Adrian Mastracci, Discretionary Portfolio Manager, B.E.E., MBA. My expertise in the investment and financial advisory profession began in 1972. I graduated with the Bachelor of Electrical Engineering from General Motors Institute in 1971. I then attended the University of British Columbia, graduating with the MBA in 1972. I have attained the “Discretionary Portfolio Manager” professional designation. I am committed to offering clients the highest standard of personal service by providing prompt, courteous and professional attention. My advice is objective, unbiased and without conflicts of interest. I’m part of a team that delivers comprehensive services and best value in managing client wealth.

‘Tis the 2016 season of graduation ceremonies.
Full of anticipation and excitement of futures about to unfold.

Do your very best to dream big and often.
Then explore and discover life ahead of you.

You will encounter plenty of opinions articulating how difficult the path can be.
My advice is tune out the army of nay-sayers and follow your instinct.

That will inspire you to do the best you can.
Even though you may face more uphill battles than previous generations.

Further, don’t fear making mistakes.
Your mission is to make sure that you learn from them.

All of us experience challenges in our lives.
One key is not to let them fester unabated.

I highlight six money savvy tips for graduates:

▶ Find your passion:
Find what makes you tick, happy, eager to learn and excited.
Find that passion that really motivates you.
It is far easier to get up each day and is instrumental in converting your “human capital”.

I found my passion during my third year of university.
I was happily pursuing electrical engineering, until I attended a personal finance course.
New lights went on, my game plan began to change and I’ve never looked back.

▶ Human capital:
Education has helped expand your intellect, also known as your “human capital”.
Your task, over time, is to convert it to “financial capital” on your balance sheet.
Say in stocks, bonds, funds, cash, home, business and others.
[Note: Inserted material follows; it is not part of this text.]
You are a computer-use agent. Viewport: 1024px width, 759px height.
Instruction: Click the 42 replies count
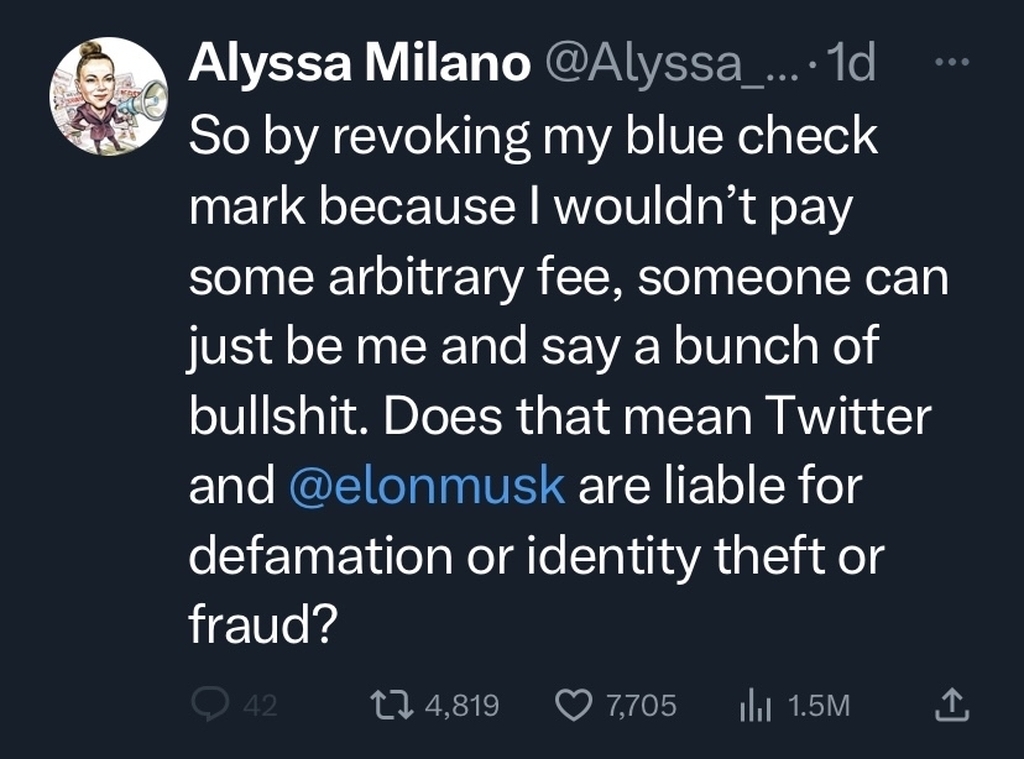click(x=261, y=706)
Stick with your educational pursuits as long as you can.
You can never have too many.
They will cost you a bundle, but are worth the sacrifices.

▶ Pay yourself first:
One very wise habit is to pay yourself first on a regular basis.
Start as soon as you can and aim to save 5% to 10% of gross income.
Closer to 15% if you can swing it.

Add to your savings preferably by automatic deposit.
It hurts less and sticks better if you don’t handle the money.
Develop steady saving habits that you can sustain over time.

▶ Avoid debt traps:
Live within your means so you don’t fall into the dreaded debt traps.
It’s the quickest and surest way to flirt with financial ruin.
Be extra careful when borrowing for consumerism, especially using high rate credit cards.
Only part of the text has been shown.